Benko übernimmt Karstadt Premium, Karstadt Sport. Paukenschlag bei der deutschen Handelskette Karstadt: Der Milliardär und Karstadt-Eigner Nicolas Berggruen verkauft zwei Filetstücke des angeschlagenen Warenhausriesen. Die Signa Holding des österreichischen Investors Rene Benko übernimmt die Mehrheit der Luxus-Warenhäuser, zu denen das KaDeWe in Berlin gehört. Auch die Mehrheit an Karstadt-Sport sichert sich Benko.

Erstellt am 16. September 2013 (17:43)

Signa kaufe 75,1 Prozent an der Karstadt Premium Group und 75,1 Prozent an Karstadt Sports, teilte Signa am Montag mit.
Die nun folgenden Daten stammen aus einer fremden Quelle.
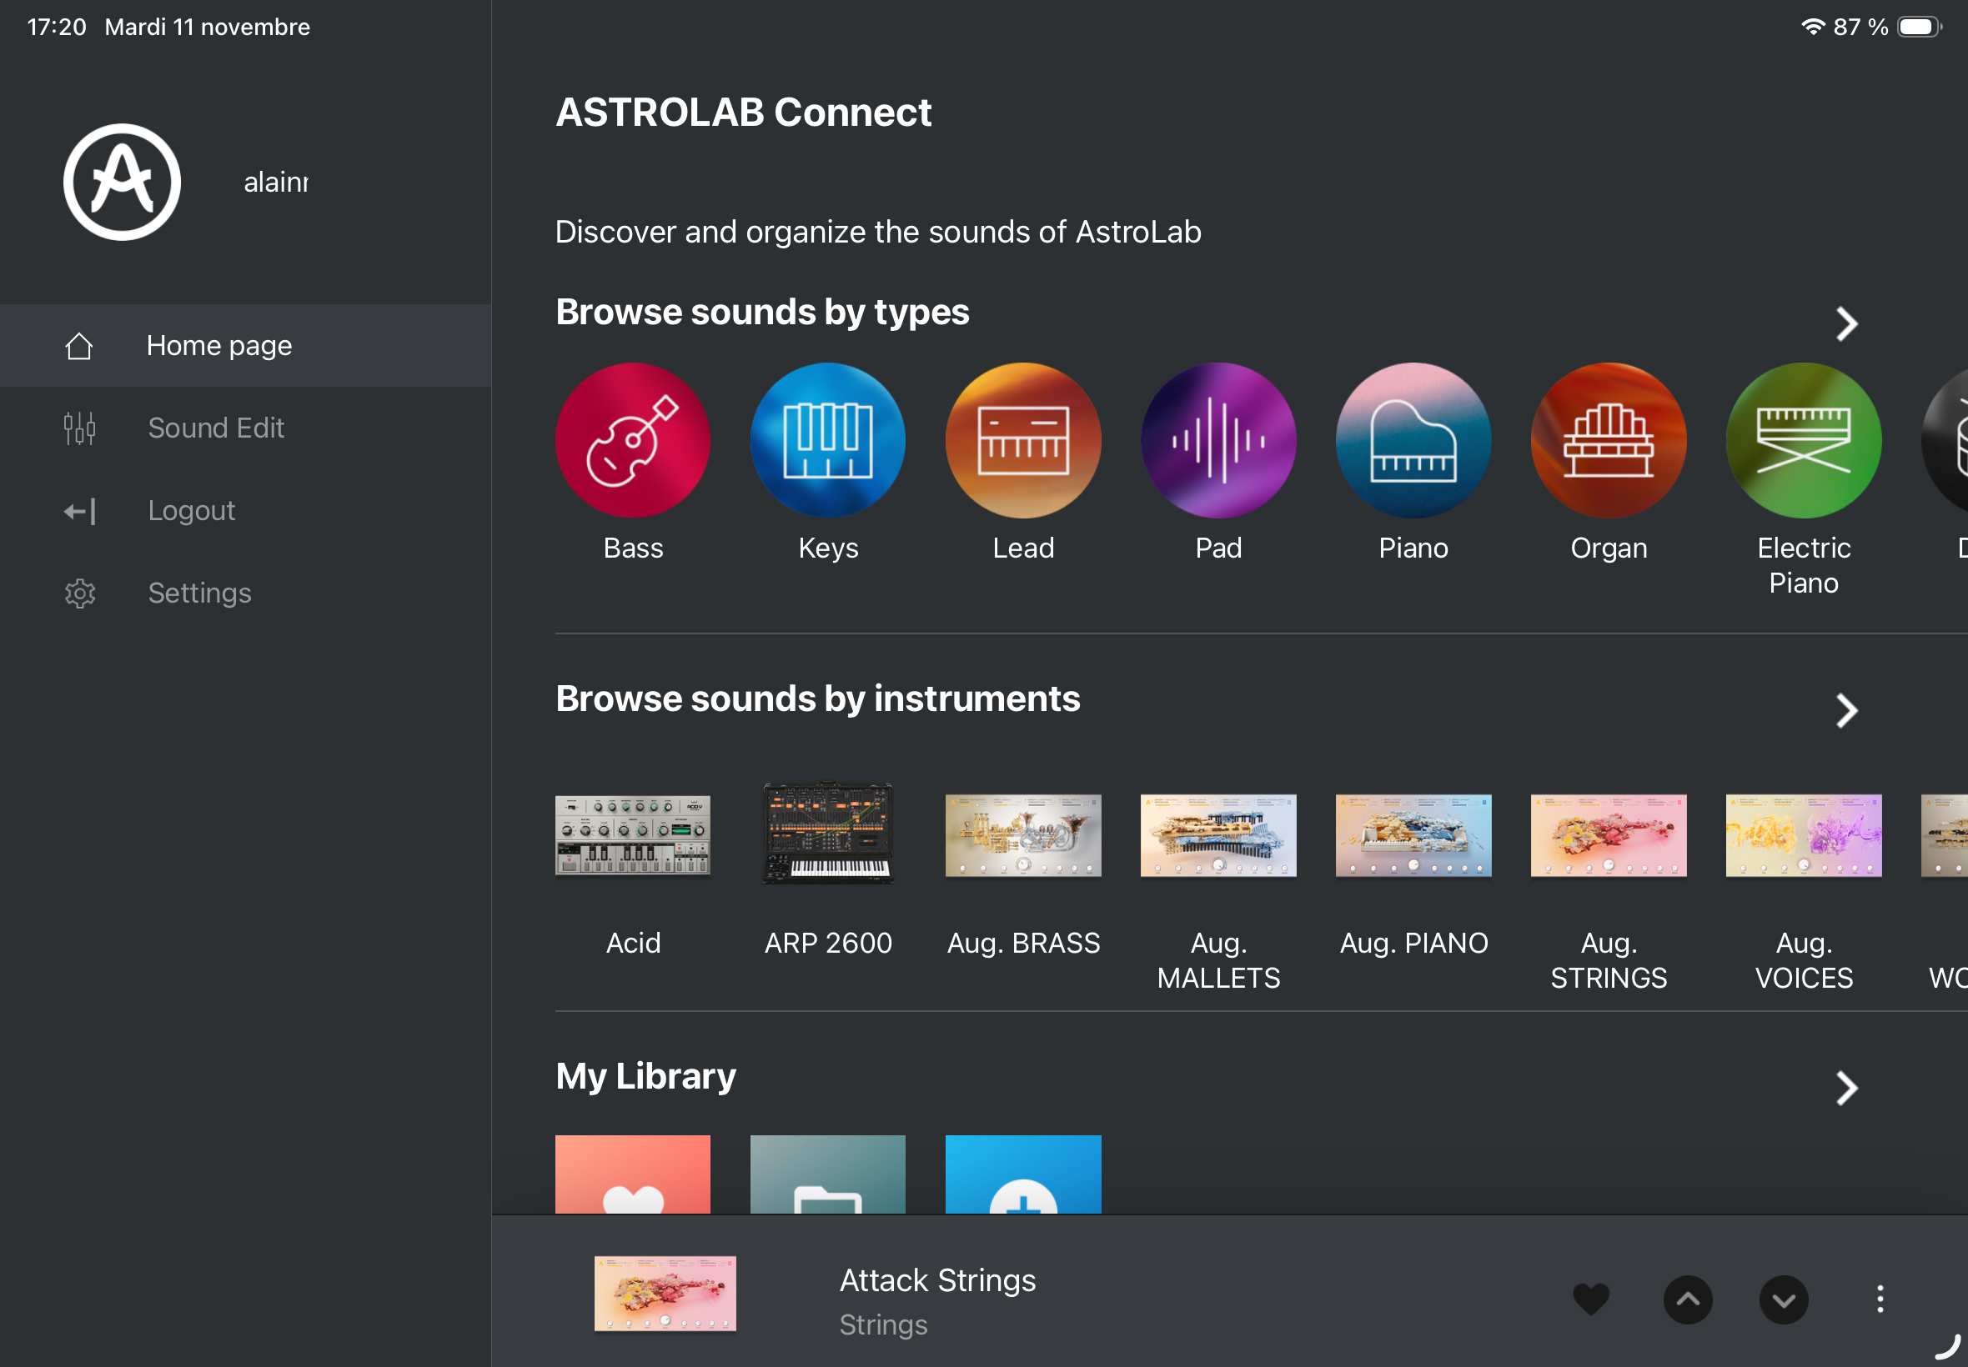Log out using the sidebar Logout
1968x1367 pixels.
click(x=191, y=510)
Berggruen, der den Karstadt-Konzern aus der Insolvenz übernommen hatte, behalte die anderen Anteile - und die übrigen 83 Warenhäuser. "Dies ist mein Beitrag zur weiteren Gesundung des Unternehmens und mein klares Bekenntnis zum Geschäftsmodell Warenhaus", erklärte Berggruen. "Das Kerngeschäft behalten wir komplett."
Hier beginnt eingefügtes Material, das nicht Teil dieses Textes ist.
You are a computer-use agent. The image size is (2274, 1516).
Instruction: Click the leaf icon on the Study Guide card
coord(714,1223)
Karstadt Premium umfasst die Flaggschiffe des Konzerns, neben dem Berliner KaDeWe das Oberpollinger in München und das Alsterhaus in Hamburg. Karstadt Sports verfügt über 28 Häuser. Arbeitnehmervertreter hatten bereits bei der von Berggruen verfügten Aufspaltung des Konzerns in drei Einheiten die Befürchtung geäußert, der Schritt könne ein Vorspiel zur Zerschlagung Karstadts sein. Signa betonte indes, 300 Mio. Euro würden nun "zur Stärkung der Karstadt-Gruppe investiert".
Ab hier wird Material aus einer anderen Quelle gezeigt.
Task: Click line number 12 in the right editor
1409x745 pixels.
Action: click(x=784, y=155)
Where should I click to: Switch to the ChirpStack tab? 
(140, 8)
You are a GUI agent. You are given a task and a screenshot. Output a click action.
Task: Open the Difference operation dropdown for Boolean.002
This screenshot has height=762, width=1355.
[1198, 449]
Der österreichische Investor Benko ist im deutschen Einzelhandel kein Unbekannter - besitzt er doch bereits zahlreiche Karstadt-Immobilien. Zudem hatte er in der Vergangenheit versucht, die Metro-Tochter Kaufhof zu übernehmen. Benkos neuer Schachzug dürfte nun wieder Fantasien über eine Warenhaus-Hochzeit zwischen Karstadt und Kaufhof beflügeln.